Here is what I take to be an everyday instance in which different people use either egoist or egotist to refer to essentially the same characteristic—not because one or both of the people involved are observing a fine distinction in meaning but because one of them normally says “egoist” and the other normally says “egotist.” From comments made to “This MEP got a visit from the sheriff over unpaid Property Tax” in The [Dublin] Journal (May 6, 2014):

Leopold Dedalus: This guy comes across as a real egoist but I reckon this will probably strengthen his campaign if anything.

Richard Keough: Have you ever met the guy? I’ve only met him once at a meeting about human rights in Russia and came away with two thoughts 1. He’s tiny and 2. He was a politician who actually felt strongly about what he was talking about and had research it well. Certainly not an egotist.

Leopold Dedalus: I’ve never met him no, I perhaps should have said he comes across as an egoist on his posters as they are absolutely everywhere and that smug grin doesn’t do him any favours. That’s just cover-judging though I’ve no idea what he’s actually like.

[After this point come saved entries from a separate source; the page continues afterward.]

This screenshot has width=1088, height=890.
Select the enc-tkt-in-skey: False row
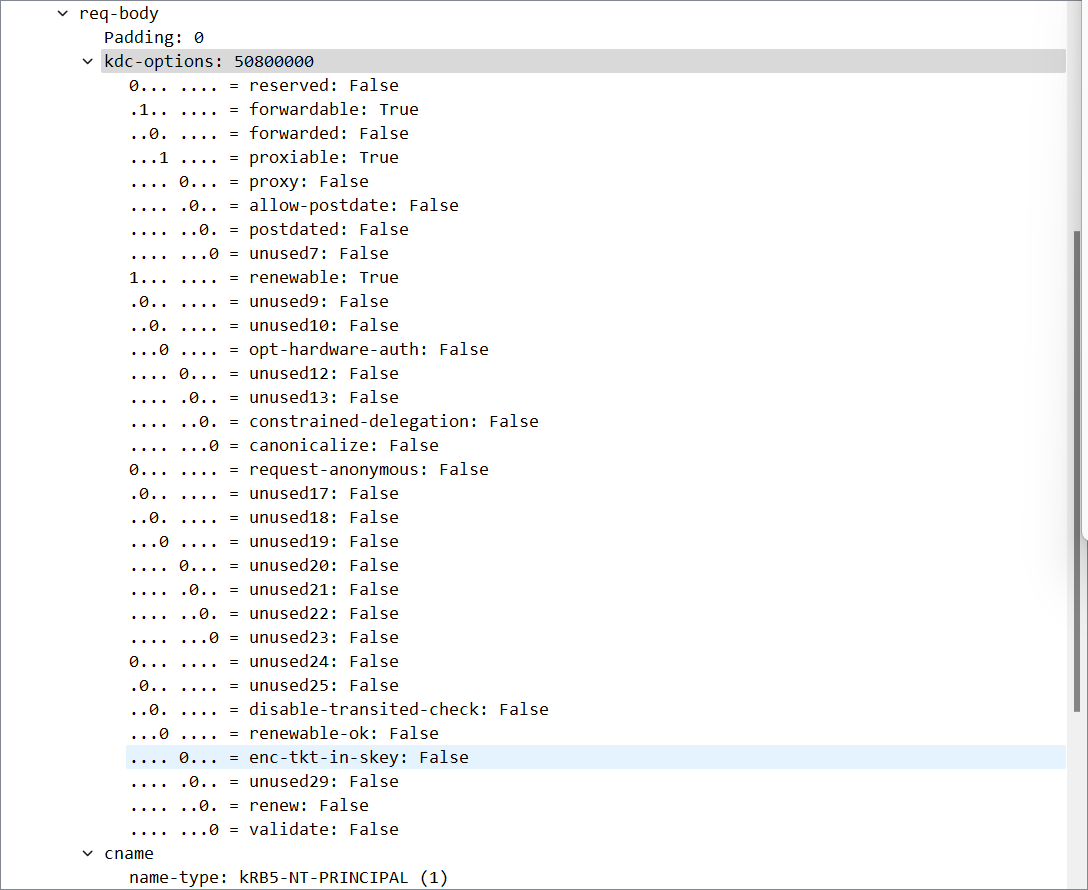298,758
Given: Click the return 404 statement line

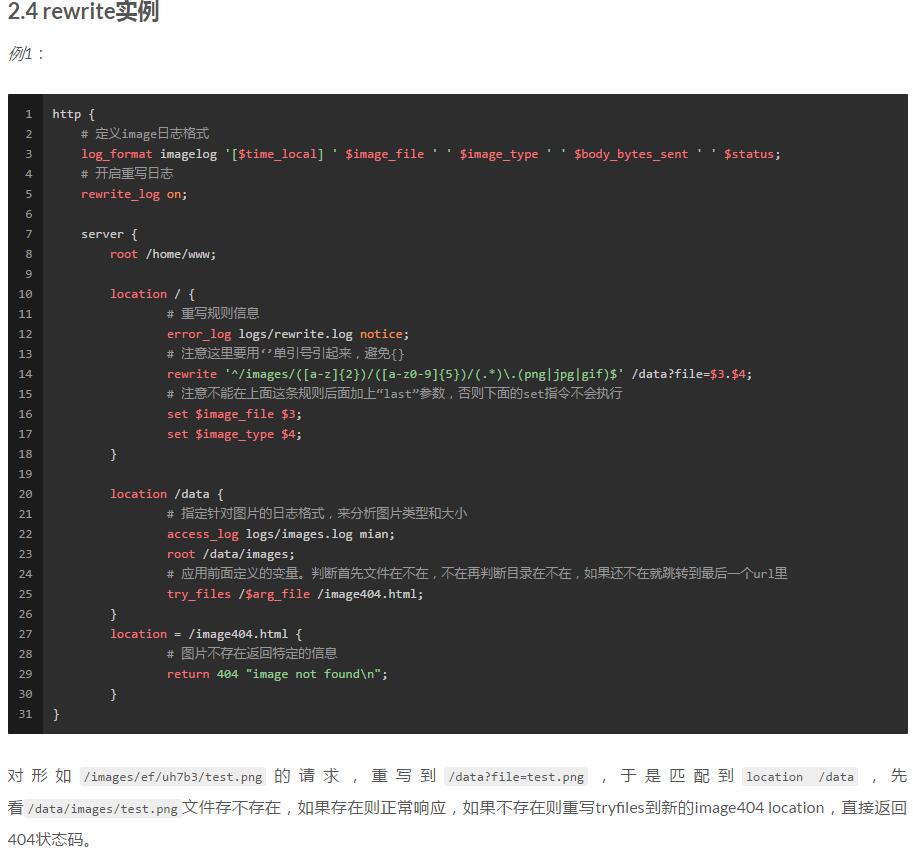Looking at the screenshot, I should tap(277, 674).
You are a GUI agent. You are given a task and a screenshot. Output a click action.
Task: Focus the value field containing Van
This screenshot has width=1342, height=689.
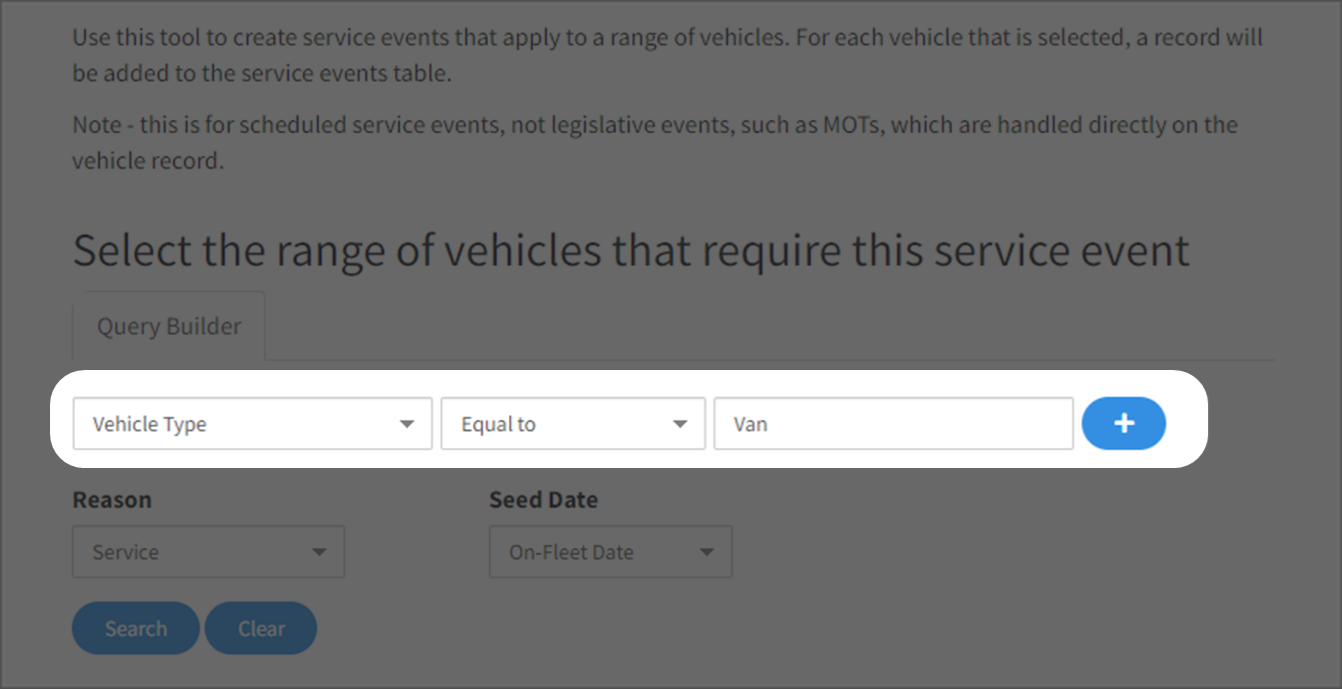892,424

Another slice-of-life opportunity for observation occurs on a page of the Naruto Forums that asks “Are you an egoist?” On this forum page (posted on April 2, 2009), four people who answered used some form of the word egotist, and eleven who answered used some form of the word egoist, but no one made any meaningful effort to distinguish between the meanings of the two terms.


Conclusions

I have rarely (if ever) heard a person use both egoism and egotism in everyday conversation. This circumstance, coupled with the general absence of evidence in Google Books search results of a heightened awareness among nonspecialists of the supposed distinction between the two terms, leads me to suspect that most people make no such distinction, but instead view the terms as variant spellings/pronunciations of a single word with the consistent meaning "undue self-regard."

A quick look at the entries for egoism, egoist, egotism, and egotist in James Murray, A New English Dictionary on Historical Principles, volume 3 (1891) reveals that overlap in the way the terms have been used is of long standing. Thus the fourth definition of egoism is “EGOTISM 1” (that is, the first definition of egotism, which is, in part, “the practice of talking about oneself or one’s doings”). And whereas the third definition of egoism is

In matters of opinion : a. The habit of looking upon all questions chiefly in their relations to oneself. b. Excessive exaltation of one’s own opinion ; self-opinionatedness.

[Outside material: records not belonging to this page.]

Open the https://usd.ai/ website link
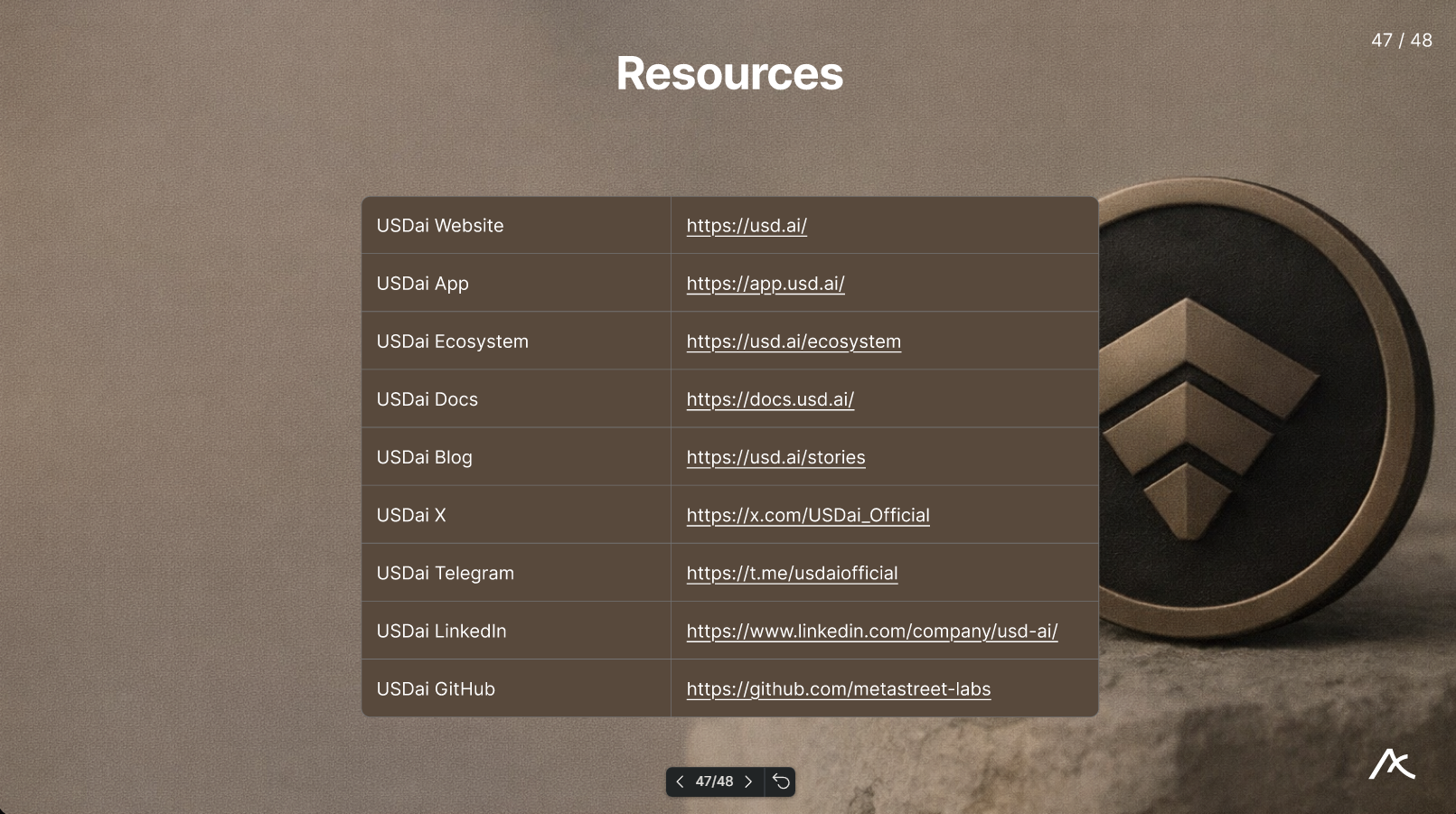 click(x=746, y=226)
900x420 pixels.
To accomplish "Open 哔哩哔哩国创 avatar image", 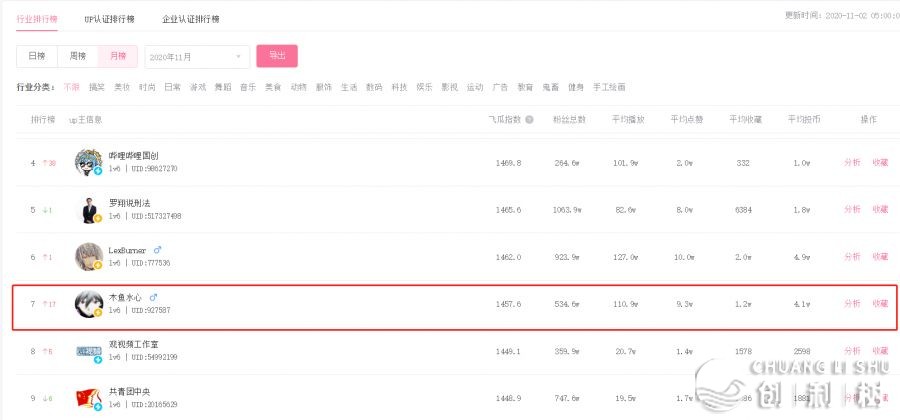I will pyautogui.click(x=88, y=162).
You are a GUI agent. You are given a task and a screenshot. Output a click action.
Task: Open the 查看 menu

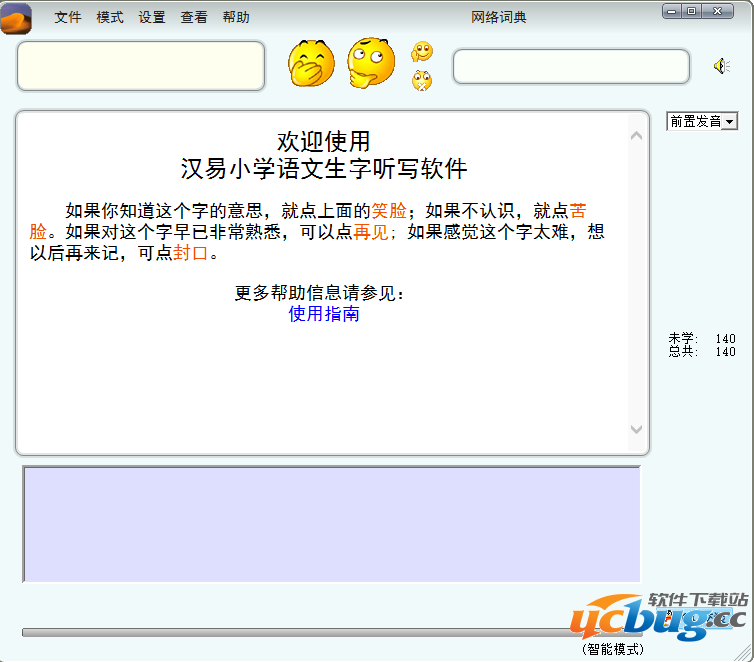click(194, 17)
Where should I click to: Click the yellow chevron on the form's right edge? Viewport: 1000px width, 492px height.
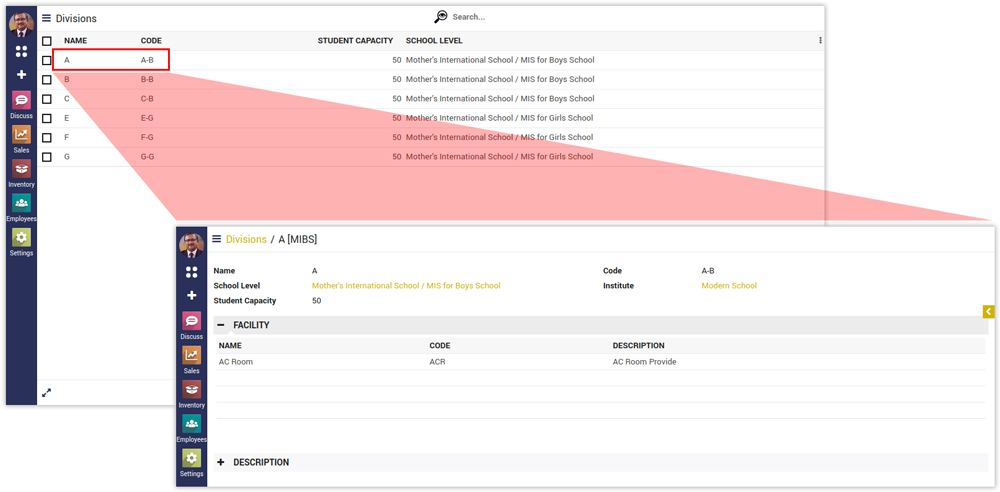(x=988, y=312)
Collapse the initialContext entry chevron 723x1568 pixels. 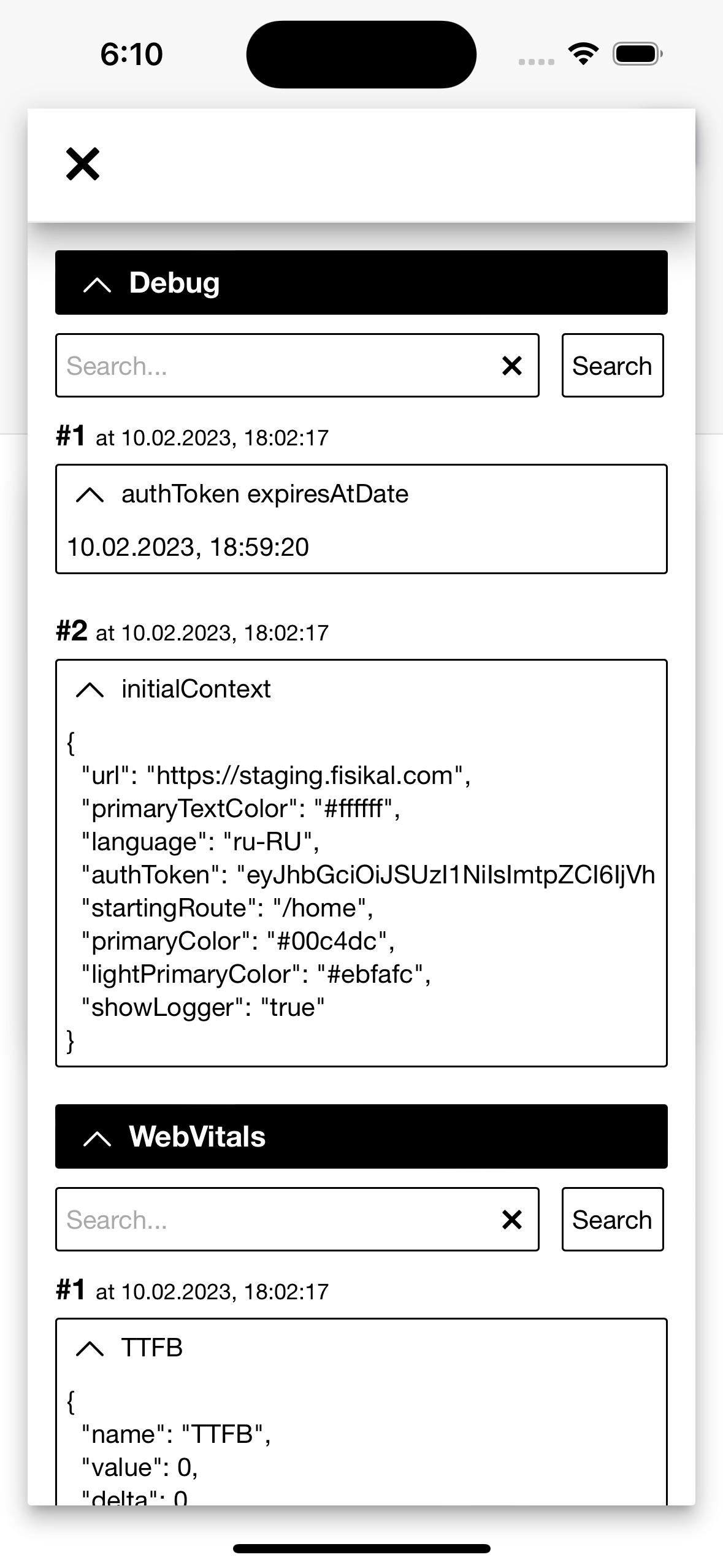pyautogui.click(x=90, y=690)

the second definition of egotism is

The vice of thinking too much of oneself ; self-conceit, boastfulness ; also, selfishness.

And the third definition of egoist is

One who talks much about himself ; =EGOTIST.

Given the overlapping meanings of egoism and egotism, it is hardly surprising that most English speakers either aren’t aware that both words exist in modern English or consider them interchangeable variants. Distinguishable definitions for the two words do indeed exist, and some informed writers are careful about using the terms discriminately, but I doubt that most people could tell egoism and egotism apart.